The milder TMS (1 Hz) temporarily cut out the pain in the healthy controls, but the  FM patients needed  something  stronger.  Cranking the rTMS unit up to 10 HZ and then ‘zapping’ them 20 days over 3 month resulted, according to one self-report measure, with a sixty percent reduction in pain. Significant improvements in Fibromyalgia Impact Scores, however, were not reported.

Rather astonishingly, the pain reductions remained strong  four weeks after the study ended  with the FM patients still  reporting almost 60% reductions in pain.

While longer-follow ups in FM have not been done, the effects may be lasting for some. In some depression trials  rTMS series repeats occurred every  6-12 months.  The duration of response to rTMS is highly variable, however, and other patients require more frequent repeats.

Shake Out Period

“The capacity to differentially target specific structures deep within the brain may suggest numerous additional applications for this relatively new but fast evolving treatment approach of rTMS” Tzabazis et. al.

The high frequency rTMS we saw in the study increases brain activity, but low frequency rTMS can depress brain activity.    Two earlier TMS studies  suggested that turning down prefrontal cortex activity could reduce pain and improve mood  in FM, as well.

Animal experiments in the 1970’s indicating that repetitive stimulation of neurons could change their long-term functioning set the stage for rTMS.  The ability to change neuronal is called ‘neuroplasticity’; in effect rTMS is trying to reverse negative neuroplastic changes and induce new ones

brain image

As researchers better delineate which parts of the brain are under or over-activated in FM/ME/CFS, rTMS effectiveness should improve.

With the advent of deeper reaching rTMS machines, much of the brain appears open for tweaking. Any under or overactivated part of the brain could potentially be reset by rTMS.  Clinician target areas of the prefrontal cortex with reduced activity in depression, for instance . Thus far, the machine has helped Parkinson’s patients move better, people with depression elevate their mood  and people with stroke recover better.  rTMS machines have been able to restore working memory  – a key problem in ME/CFS – to normal levels in bipolar patients.

Even patients with treatment resistant depression can respond well. One study suggested 50% respond well and 1/3rd fully recover.  One person with 30 years of depression reported :”I feel like the person I used to be 30 years ago! I’ve got my brain back”.

With the rTMS field expanding rapidly, it will take some time to understand the limits of this technology.  A recent review of five rTMS FM studies found different parts of the brain (prefrontal cortex, motor cortex, now anterior cingulate) being  targeted .  In general rTMS appears to be at least as effective as opioids at relieving pain, has fewer side effects and is  considerably more expensive.

Cost and Time

rTMS is not cheap. According to one source a typical session is about $300 and the recommended series of sessions topping of between 6-$10,000. Dr. Clauw, however, reported at the Ottawa IACFS/ME Conference that the rTMS machine is not particularly expensive ($25K) and suggested a  series of sessions  would run about 2K.
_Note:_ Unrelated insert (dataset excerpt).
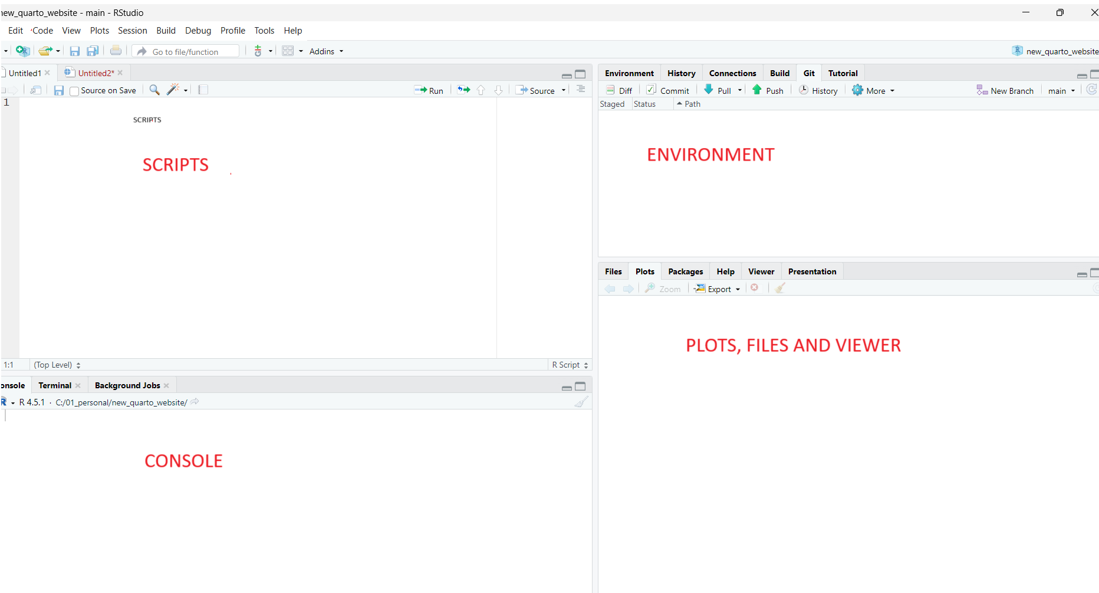This screenshot has height=593, width=1099.
Task: Click the find/replace magnifier icon
Action: [x=154, y=90]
A newer technology called transcranial brain stimulation (TBS) that takes 1-7 minutes to work instead of the 20-40 minutes rTMS could reduce costs significantly.


rTMS appears to be effective at reducing pain for some people with FM,  and,  since some of the same brain regions are affected in ME/CFS, it may be effective there as well. (Check out Jess’s blog to see how painful ME/CFS can be.)

As brain imaging studies produce a clearer picture of which parts of the brain are over or under-activated in FM/ME/CFS, rTMS should become more effective at reducing pain and fatigue. Newer technologies that work more quickly may reduce costs.  New approaches such as doing multiple sessions in a day may be able to improve effectiveness and drive down costs.

We know FM drugs often have underwhelming results, that mind/body therapies are a help but not cure, and that many people with FM/ME/CFS have exhausted their treatment options.  Approved  for treatment resistant depression, rTMS may be, if you can afford it, a good option for treatment resistant fibromyalgia and perhaps ME/CFS as well.